# Still looking for  Murray/ Wald triple jeweled bow pedals .



## Schwinndemonium (Sep 1, 2014)

As the title says, I'm still looking for a nice pair of Murray/ Wald made triple jeweled bow pedals in presentable to NOS shape for my 1963 Murray Strato Flite middleweight bike. These are the only major visible component this remarkable condition bike is missing that would make it look like it is about a year old if it had these. They are the type of pedals that also have the red jewel on the outside end cap of the pedal as well. Will try to post these pictures that I just discovered from 2012  of a pair that was for sale on RRB, as to exactly what I'm looking for. Not really interested in anything else that is close, they need to be of this type. Will buy one, but would much prefer a matched set.

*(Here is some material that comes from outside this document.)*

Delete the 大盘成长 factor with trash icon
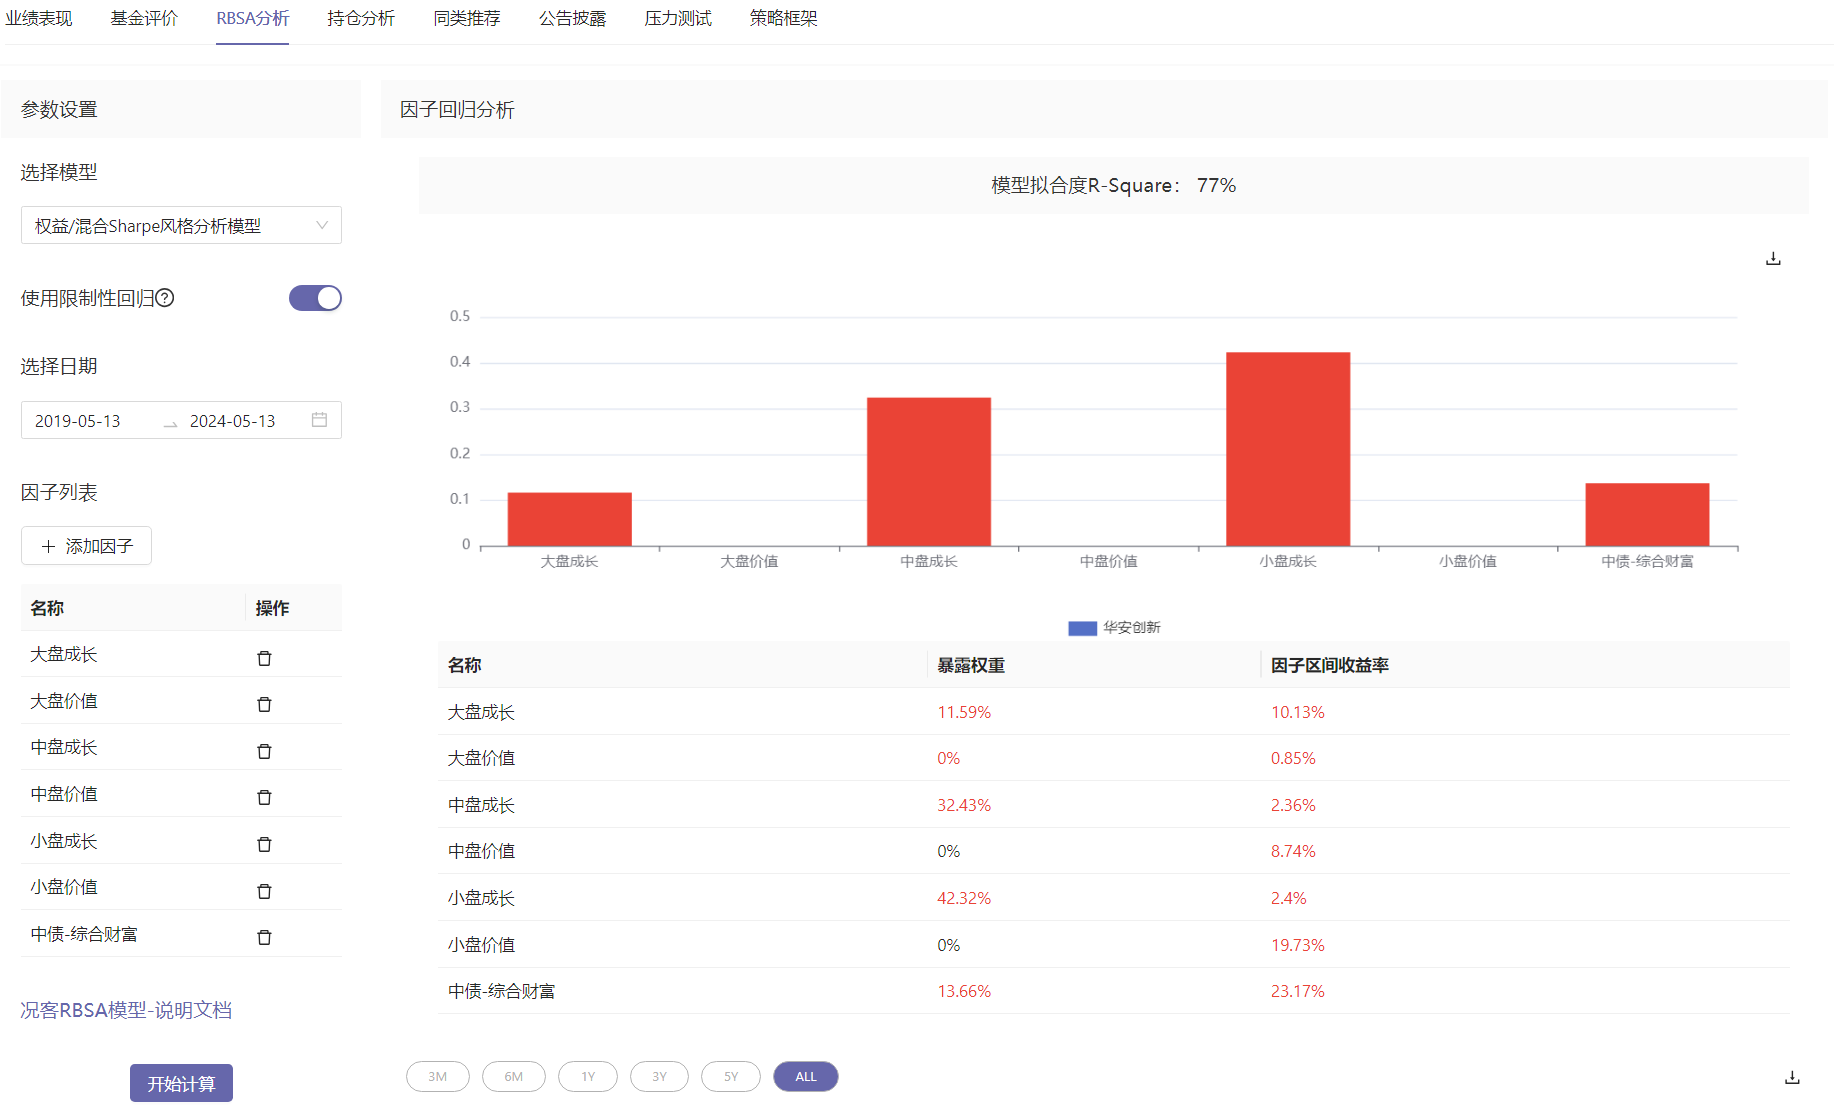pyautogui.click(x=264, y=658)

It has a very nice but albeit incorrect pair of 1964-1966 Sears Spaceliner "diamond" jeweled pedals on it, right now.

If anyone that sees this has a pair of these is going to Trexlertown, next month, bring them along with you as I can pick them up, there that Sunday morning, October 5th.

Jim.


----------



## Schwinndemonium (Sep 2, 2014)

Bump.

Anyone else?

The bike itself is not for sale.

Jim.


----------



## yeshoney (Sep 3, 2014)

*Pedals*

I have these for $50 shipped

TFGNJRG@aol.com


----------



## Schwinndemonium (Sep 3, 2014)

Check your email, yeshoney.

Thanks!! 

Jim.


----------



## Schwinndemonium (Sep 6, 2014)

*Still looking. Good things come to those that wait.*

I just want to bump this one more time on the remote possibility that someone here might have exactly what I really want for this bike, yet as I do want a set with the jewels in the end caps as well as the triple side jewels. In the meantime, I did buy yeshoney's set as a temporary fix. Thanks, Joe!

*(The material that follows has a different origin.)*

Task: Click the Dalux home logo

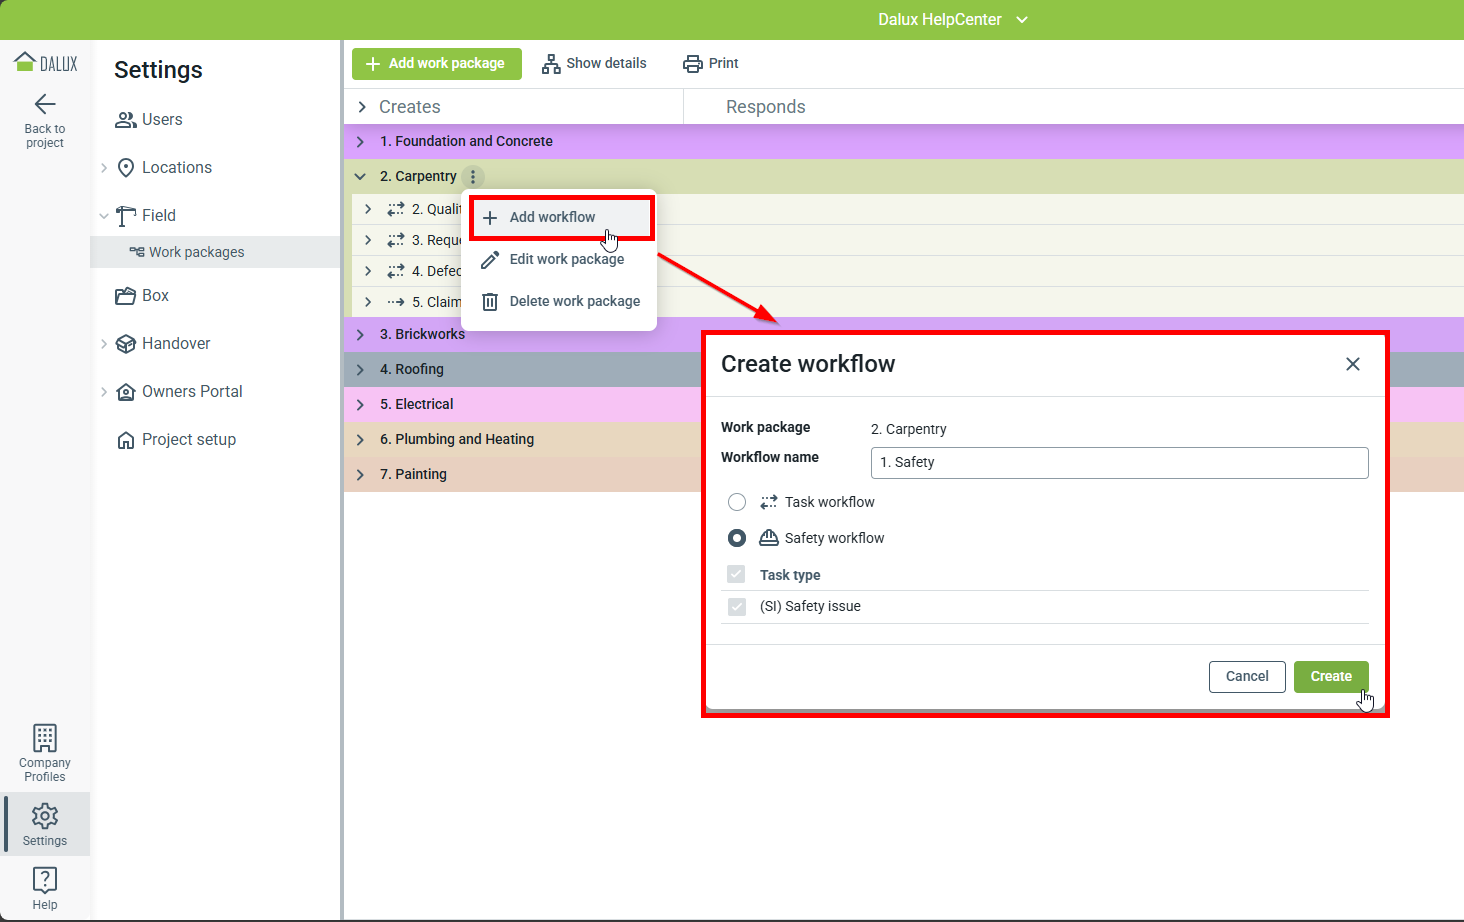Action: click(45, 63)
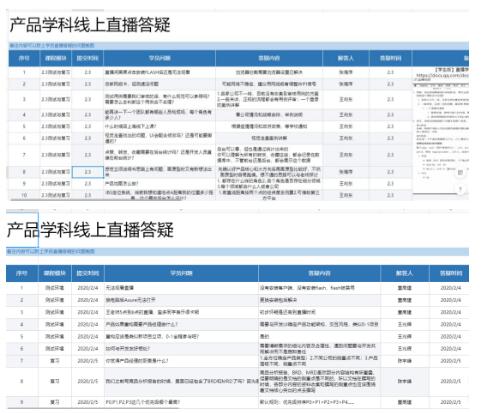Select the 序号 header in lower table
The width and height of the screenshot is (497, 413).
22,273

In the meantime, I am still looking.

Jim.


----------



## 47jchiggins (Sep 7, 2014)

*Pedals*

Hi Jim, 

These are not NOS and do not have the reflector on the end but they are in pretty good shape and will clean up nicely, $50 or trade for some Balloon Tire Higgins stuff.

PS, I grew up between Reading and Lancaster, now in Virginia Beach.

Todd


----------



## Schwinndemonium (Sep 13, 2014)

Bump. Bring any presentable 7 (SEVEN) jeweled Murray/ Wald made bowed pedals to Trexlertown. For my 1963 Strato Flite. Not looking for another set of six jeweled pedals. Already have a set of those. Pedals that I want MUST have the end cap jewel as posted in the first posting of this thread, and preferably black tread blocks with white stripes. Will consider white treads with black stripes as well. Priced within reason.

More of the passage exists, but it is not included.